A major advantage of the market is the sheer efficiency brought about by the informational sensitivity of price signals. Greenies want to help the environment, but often don't know how best to achieve this. Some proposals seem to have mainly symbolic value, as their slight good consequences may be outweighed by the time and effort put into them, especially when opportunity costs are taken into account. PC claims that recycling is such an example:
[W]hen used items have real value -- Ferraris for example -- they don't need to be 'recycled,' they get sold. 'Recycled' is what happens to stuff with no value, or with so little value only a government regulation can make enough people care.
This is deceptive, however, because our current pseudo-market externalizes environmental costs. Price and cost thus come apart in a way that's far from ideal. However, if only we were to stop subsidizing polluters, then perhaps prices really would signal value.

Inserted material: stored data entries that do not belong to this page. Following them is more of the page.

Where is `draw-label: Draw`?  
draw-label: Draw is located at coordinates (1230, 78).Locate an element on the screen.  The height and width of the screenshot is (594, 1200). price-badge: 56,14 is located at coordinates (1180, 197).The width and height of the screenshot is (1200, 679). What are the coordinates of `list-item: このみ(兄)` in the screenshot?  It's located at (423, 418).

(N.B. In response to these externalities, we must take care to tax the right thing. The Greens want to "link car registration charges with fuel efficiency", so as to "reward people who bought “environmentally sensible” cars." But this seems to fetishize a 'means' over the 'end'. What really matters here is the fuel use itself, not the efficiency with which it's used. So, as Kiwi Pundit points out, we would do better to increase fuel taxes instead. This direct approach will indirectly incentivize such derivative goods as fuel-efficiency anyway. But it avoids various inefficiencies that would arise from confusing the means and ends in this case.)
Brad Templeton explains how buying energy efficient cars or home solar panels could actually be "bad for the environment, compared to the choice of buying carbon credits, which is to say bribing existing polluters to cut back their output":
The answer, right now, is that it’s far easier and cheaper to reduce pollution by cutting output at the big polluting factories and power plants. A dollar spent there does an order of magnitude more to cut pollution than a dollar spent on personal PV panels or a personal hybrid car.

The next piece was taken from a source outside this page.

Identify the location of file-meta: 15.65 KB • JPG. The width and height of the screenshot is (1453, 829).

Markets are thus important because prices signal information about ease and efficiency, and so can help us to identify how we can do the most good. Or, as Brad puts it:
A working credit system (and I’m not ready to make the final claim that we have one) creates a market that focuses the money on the places where you can get the most bang for your buck in pollution reduction. A working credit system means you don’t work on your own house because you can spend the money getting somebody else’s far less efficient house in order first. Sometimes people justify their own solar panels or Prius by saying that they want to do something, and they can’t do anything about the big power plant. But with a credit system that’s exactly what they can, and should do — until the markets change and it makes sense to spend money on your own car.
Internalizing costs through the market is also superior to heavy-handed regulation in terms of human freedom. Consider my old post on urban sprawl: outward development imposes significant public costs, and statists in local government respond to this with zoning regulations to prevent or restrict the harmful activity of expanding development. A better solution might be to internalize the costs, say by requiring developers to pay for the requisite public infrastructure (presumably passing this along in the form of higher housing prices), and charging higher rates to peripheral real estate in order to meet the ongoing costs of sprawl.
This would give more people the freedom to live in suburbs if they so wish, without subsidizing their choice as our current pseudo-market does. If people want the suburban lifestyle enough to be willing to pay for the indirect costs, then why stand in their way? A market system, with true costs appropriately internalized, strikes me as an institution with great potential for enabling humanity.